OP your 12 yr old will be exhausted so that's why he is not up for anything. Mine is similar a homebody,literally told me yesterday he wants to do nothing as too tired. Sunday he does swimming with his dad,afterwards we went to see the wildlife photography exhibition. And that is more than enough. We watch traitors together as a learning activity. No need to feel guilty. I get tired even though I manage to wfh a couple days a week,our kids go out full day for 5 days, they are allowed to veg out at home to decompress.

Mylittlebobble · 19/01/2025 19:12

Ds13 does sport sat morning then games the rest of the day. Or we sometimes visit family and he comes along. Sunday we always have dinner round MILs and he might go out with friends in the afternoon. I'm encouraging him to know he can invite friends back here which he does sometimes. To game or watch football. Happy to give lifts to friends to go home. Occasionally go to the cinema. Certain TV programmes we watch together I'm the evening. And he eats crisps and sweets.

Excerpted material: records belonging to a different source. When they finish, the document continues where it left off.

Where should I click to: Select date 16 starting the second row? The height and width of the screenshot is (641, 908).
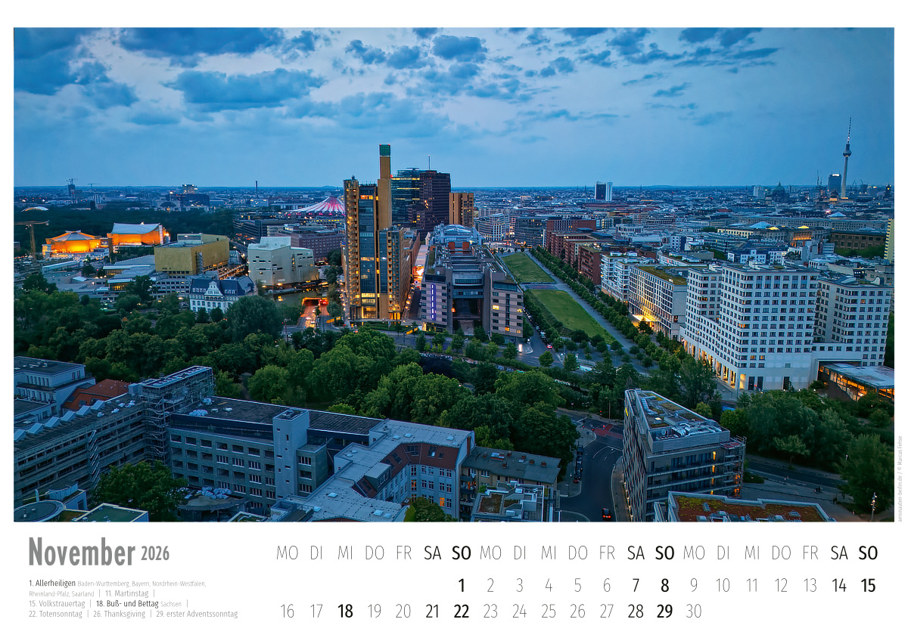(x=287, y=612)
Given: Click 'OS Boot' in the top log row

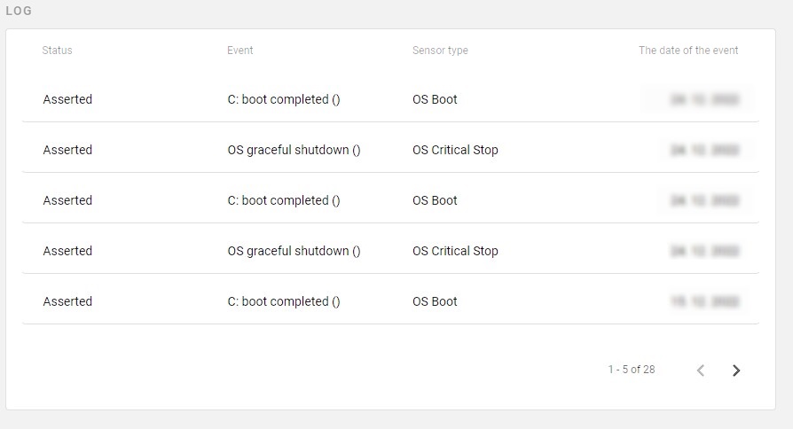Looking at the screenshot, I should pos(435,99).
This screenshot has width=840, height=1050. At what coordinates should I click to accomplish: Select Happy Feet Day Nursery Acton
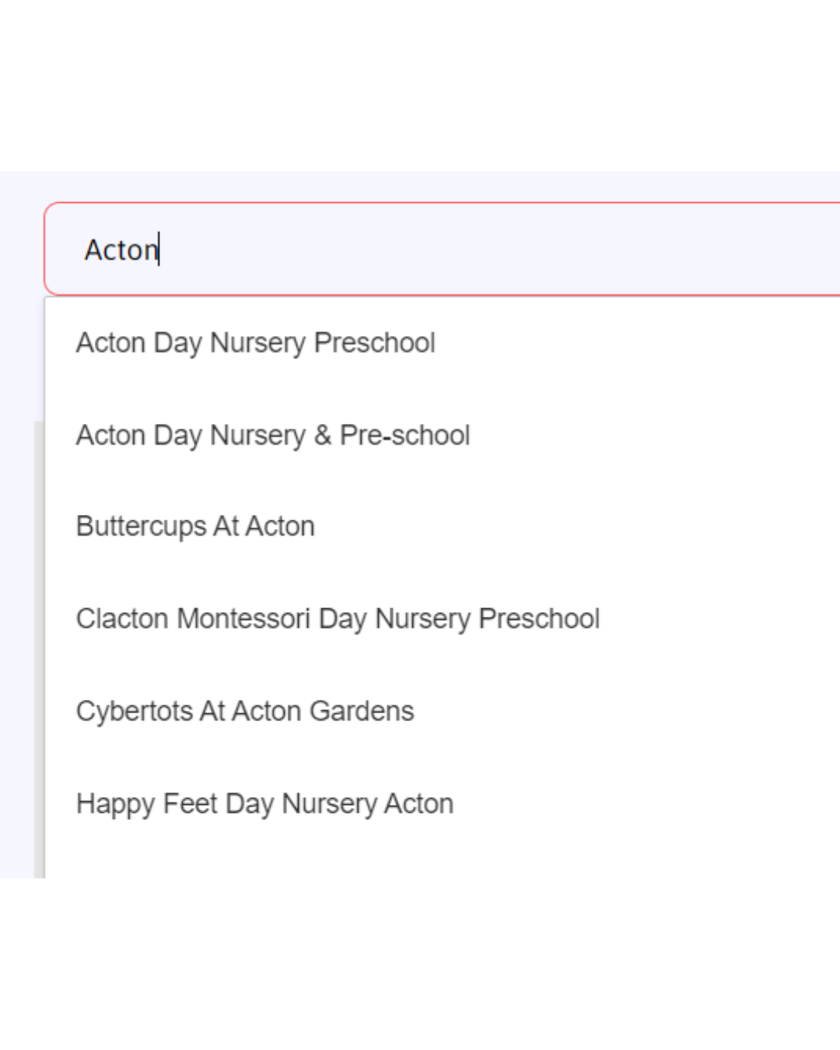point(442,803)
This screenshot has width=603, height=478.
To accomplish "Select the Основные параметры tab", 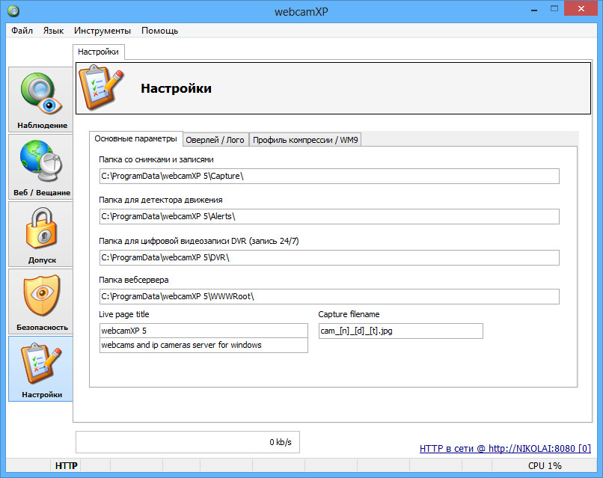I will pos(136,139).
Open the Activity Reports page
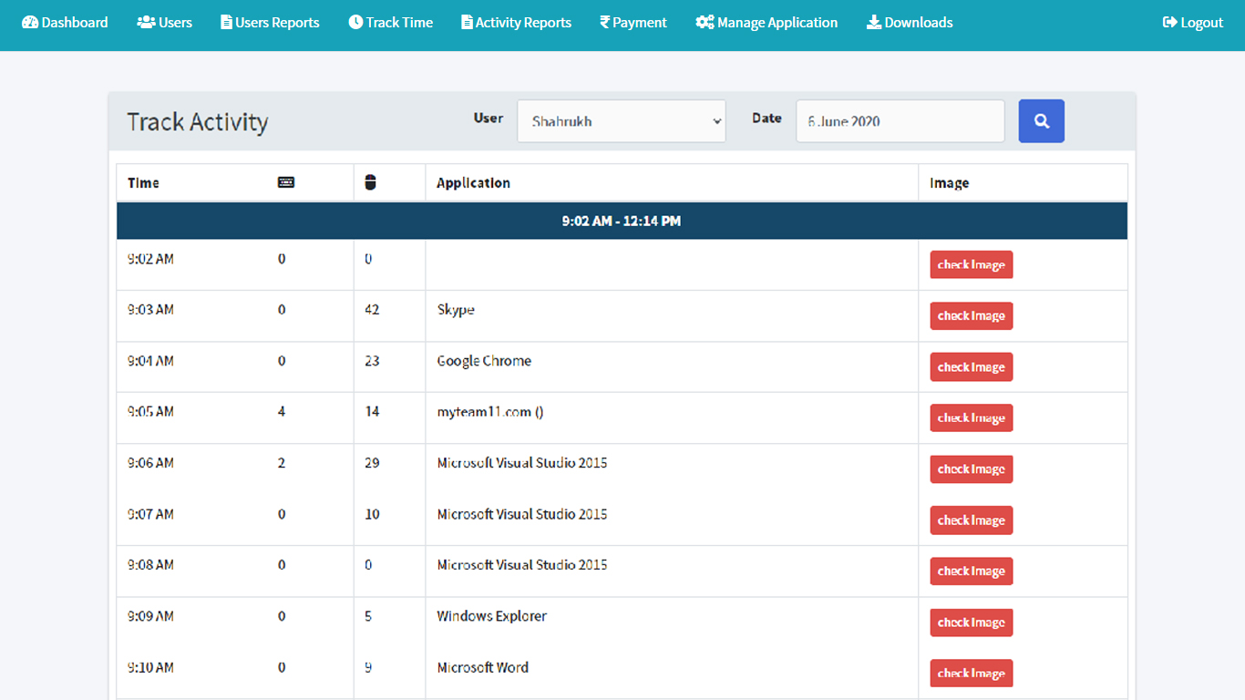The image size is (1245, 700). (516, 23)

OzCalling · 19/01/2025 19:18

Ohhelpicantthinkofaname · 19/01/2025 17:30

We wouldn’t be able to afford a family meal out every week. You’re in quite the privileged position there. It’s over £100 every time for us.

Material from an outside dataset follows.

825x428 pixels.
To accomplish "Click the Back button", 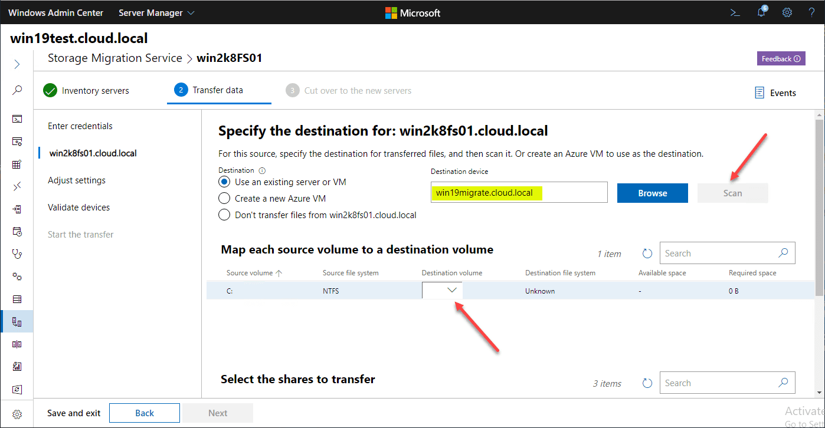I will click(x=145, y=413).
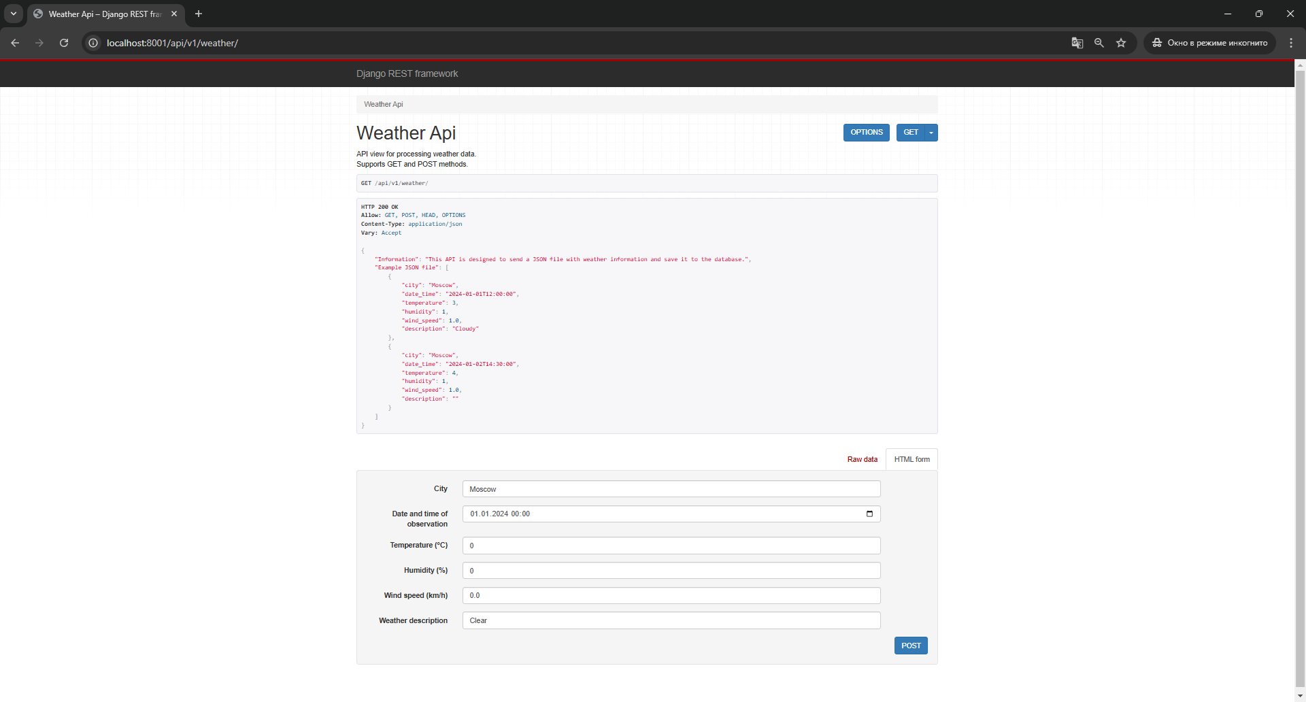Open the tab search dropdown chevron
This screenshot has height=702, width=1306.
point(14,14)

we have Sunday roast together instead.

my kids are now past secondary age. Dd1 is at uni so try to spend lots of times with her when she is home. We might go for breakfast/brunch some weekends. Probably once every 6 weeks or so. Go for dog walks, they’re still happy to walk around a national trust house. Dd2 and I go to the gym together. We might pop into town and do a bit of shopping or for a walk down the beach in the winter and a swim in the sea or paddle boarding in the summer. Occasionally we still do a bigger day out such as a zoo or theme park. In the summer we have a lot of BBQs and just hang out in the garden together with a few drinks and the big paddling pool.

my advice OP get s to find things you enjoy. Though we do spend a lot of time together I’m also pretty active independently. So if they can’t be bothered I’ll just go and do my own thing.

Should’ve added that this was back around 2015-2019 - DD is an adult now and we wouldn’t be able to afford it either in the current climate!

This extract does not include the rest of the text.